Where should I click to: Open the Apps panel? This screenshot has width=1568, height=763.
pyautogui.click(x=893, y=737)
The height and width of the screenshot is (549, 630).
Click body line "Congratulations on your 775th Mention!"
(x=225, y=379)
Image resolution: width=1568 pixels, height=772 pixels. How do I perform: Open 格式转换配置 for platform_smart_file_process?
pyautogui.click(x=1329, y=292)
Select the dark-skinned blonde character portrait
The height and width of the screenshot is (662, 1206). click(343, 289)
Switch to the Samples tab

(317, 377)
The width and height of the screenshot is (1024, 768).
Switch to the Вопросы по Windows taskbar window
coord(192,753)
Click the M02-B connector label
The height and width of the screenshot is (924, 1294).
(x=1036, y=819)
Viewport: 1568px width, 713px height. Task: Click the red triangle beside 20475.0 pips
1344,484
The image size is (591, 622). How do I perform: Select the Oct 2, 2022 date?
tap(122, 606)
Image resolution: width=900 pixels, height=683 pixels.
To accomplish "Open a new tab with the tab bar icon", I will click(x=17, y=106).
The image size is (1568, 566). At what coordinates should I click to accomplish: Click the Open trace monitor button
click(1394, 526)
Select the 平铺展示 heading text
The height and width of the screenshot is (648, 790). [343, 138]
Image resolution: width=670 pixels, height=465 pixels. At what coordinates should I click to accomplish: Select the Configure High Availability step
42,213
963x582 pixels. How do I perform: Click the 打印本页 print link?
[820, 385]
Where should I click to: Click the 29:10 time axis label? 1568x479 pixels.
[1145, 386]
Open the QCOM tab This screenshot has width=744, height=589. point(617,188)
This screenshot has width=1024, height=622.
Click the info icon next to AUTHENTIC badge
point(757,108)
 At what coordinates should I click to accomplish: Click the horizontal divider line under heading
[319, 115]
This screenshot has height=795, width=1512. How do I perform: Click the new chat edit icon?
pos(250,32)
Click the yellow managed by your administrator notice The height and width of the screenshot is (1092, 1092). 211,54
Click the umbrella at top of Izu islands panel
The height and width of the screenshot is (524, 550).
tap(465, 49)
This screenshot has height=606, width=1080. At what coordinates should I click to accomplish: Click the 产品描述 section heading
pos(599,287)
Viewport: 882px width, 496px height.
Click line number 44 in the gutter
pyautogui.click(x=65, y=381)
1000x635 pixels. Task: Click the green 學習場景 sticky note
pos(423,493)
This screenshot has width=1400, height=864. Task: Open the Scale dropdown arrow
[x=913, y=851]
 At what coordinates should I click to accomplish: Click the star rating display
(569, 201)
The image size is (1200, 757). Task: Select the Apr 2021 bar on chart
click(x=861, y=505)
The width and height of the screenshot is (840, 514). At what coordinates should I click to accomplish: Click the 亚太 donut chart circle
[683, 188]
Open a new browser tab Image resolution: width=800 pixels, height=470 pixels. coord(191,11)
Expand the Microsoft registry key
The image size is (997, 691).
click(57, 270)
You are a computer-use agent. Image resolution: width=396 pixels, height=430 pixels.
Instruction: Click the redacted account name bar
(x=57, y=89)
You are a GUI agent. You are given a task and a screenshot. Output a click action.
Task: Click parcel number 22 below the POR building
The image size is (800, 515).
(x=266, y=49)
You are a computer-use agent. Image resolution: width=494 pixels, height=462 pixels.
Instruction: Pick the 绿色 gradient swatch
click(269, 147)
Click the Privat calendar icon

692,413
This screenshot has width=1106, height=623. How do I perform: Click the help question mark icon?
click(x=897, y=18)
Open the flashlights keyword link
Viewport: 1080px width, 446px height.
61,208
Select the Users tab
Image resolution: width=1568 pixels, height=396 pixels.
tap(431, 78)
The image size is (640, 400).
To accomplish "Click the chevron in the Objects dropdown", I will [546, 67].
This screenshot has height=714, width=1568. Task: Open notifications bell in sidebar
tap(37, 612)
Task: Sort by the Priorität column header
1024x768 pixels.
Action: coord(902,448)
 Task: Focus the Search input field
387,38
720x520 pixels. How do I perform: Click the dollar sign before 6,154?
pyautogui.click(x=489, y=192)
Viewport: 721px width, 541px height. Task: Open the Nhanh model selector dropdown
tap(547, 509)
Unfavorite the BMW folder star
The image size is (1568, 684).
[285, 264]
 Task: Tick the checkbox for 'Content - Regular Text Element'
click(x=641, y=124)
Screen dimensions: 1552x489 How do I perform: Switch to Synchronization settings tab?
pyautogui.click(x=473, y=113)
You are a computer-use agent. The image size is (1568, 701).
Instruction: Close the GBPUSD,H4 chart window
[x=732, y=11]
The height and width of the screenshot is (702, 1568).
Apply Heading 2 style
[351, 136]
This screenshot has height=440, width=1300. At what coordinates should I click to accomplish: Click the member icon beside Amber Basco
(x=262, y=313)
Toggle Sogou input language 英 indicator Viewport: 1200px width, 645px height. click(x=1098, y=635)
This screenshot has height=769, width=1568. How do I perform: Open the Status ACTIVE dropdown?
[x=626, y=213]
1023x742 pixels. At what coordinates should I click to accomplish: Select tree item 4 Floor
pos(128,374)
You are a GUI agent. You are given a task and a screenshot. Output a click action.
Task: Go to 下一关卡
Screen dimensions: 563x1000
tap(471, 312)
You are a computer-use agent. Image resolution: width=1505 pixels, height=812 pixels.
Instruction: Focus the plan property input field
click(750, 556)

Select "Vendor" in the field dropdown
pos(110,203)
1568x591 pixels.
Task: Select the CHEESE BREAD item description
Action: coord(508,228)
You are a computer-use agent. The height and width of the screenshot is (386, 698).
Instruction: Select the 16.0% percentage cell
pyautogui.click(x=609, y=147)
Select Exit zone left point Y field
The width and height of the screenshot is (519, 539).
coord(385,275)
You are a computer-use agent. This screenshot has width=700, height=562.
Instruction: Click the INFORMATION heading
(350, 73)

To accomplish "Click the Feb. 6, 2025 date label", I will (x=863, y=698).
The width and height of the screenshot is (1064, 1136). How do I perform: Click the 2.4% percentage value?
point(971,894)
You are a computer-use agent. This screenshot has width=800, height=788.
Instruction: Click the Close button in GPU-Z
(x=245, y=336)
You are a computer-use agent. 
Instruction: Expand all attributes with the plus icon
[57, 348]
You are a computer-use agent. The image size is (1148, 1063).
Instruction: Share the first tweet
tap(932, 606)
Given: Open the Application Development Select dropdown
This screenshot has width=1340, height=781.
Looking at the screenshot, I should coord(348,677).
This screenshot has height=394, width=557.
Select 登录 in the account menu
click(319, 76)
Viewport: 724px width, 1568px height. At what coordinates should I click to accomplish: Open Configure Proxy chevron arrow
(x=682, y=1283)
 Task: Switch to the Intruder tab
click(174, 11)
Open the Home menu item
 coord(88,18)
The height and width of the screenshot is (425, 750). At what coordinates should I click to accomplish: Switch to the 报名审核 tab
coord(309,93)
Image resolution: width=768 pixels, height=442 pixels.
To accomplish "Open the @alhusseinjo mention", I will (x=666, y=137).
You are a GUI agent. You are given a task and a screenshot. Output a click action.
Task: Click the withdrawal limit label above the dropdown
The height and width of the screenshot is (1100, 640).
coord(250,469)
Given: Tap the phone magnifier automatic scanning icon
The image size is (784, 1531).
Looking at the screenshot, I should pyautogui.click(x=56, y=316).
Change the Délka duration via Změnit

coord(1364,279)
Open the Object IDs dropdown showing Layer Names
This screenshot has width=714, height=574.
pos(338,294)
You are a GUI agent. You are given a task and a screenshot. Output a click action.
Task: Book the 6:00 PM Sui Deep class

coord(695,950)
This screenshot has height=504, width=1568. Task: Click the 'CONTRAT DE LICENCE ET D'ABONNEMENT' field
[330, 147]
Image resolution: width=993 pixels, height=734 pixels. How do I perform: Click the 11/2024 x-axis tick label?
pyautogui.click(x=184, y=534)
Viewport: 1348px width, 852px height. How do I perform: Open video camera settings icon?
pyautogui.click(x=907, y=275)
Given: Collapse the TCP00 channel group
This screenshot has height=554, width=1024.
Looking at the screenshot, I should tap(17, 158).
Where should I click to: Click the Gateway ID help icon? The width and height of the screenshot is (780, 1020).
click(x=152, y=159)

####################

### WHAT YOU NEED TO DO
For this exercise, repeat exactly the lines of the data above from the one with "Viewport: 1568px width, 713px" down to the one with "Image resolution: width=900", both end lines included.

### ANSWER BELOW
Viewport: 1568px width, 713px height. Task: Click the red triangle beside 20475.0 pips
1344,484
The image size is (591, 622). How do I perform: Select the Oct 2, 2022 date?
tap(122, 606)
Image resolution: width=900 pixels, height=683 pixels.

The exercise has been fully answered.